● Exercise goal: Transcribe the rows below word for word, leaving out the pictures.

● Material provided:
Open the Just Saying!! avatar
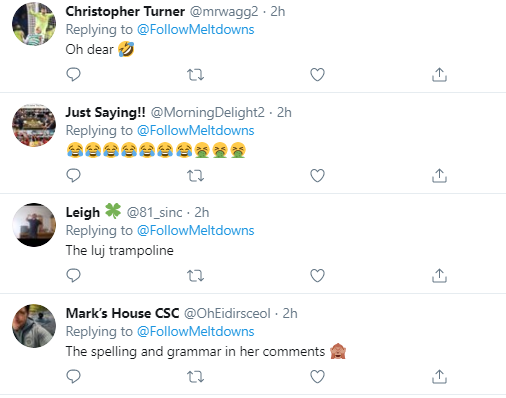506x398 pixels. [34, 125]
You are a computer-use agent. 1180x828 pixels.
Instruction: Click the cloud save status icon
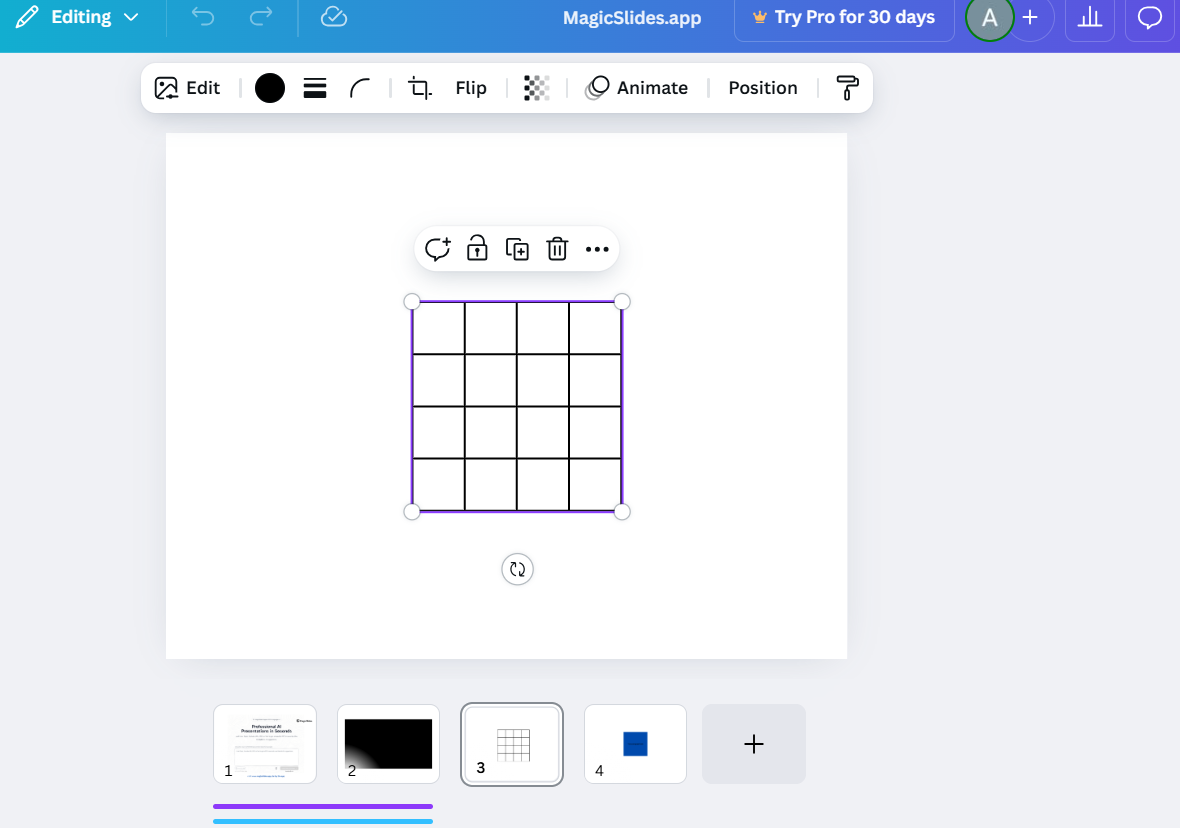[334, 17]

● Output of the task:
Open the Just Saying!! avatar
506x398 pixels. [34, 125]
You are a computer-use agent. 1180x828 pixels.
Instruction: Click the cloud save status icon
[334, 17]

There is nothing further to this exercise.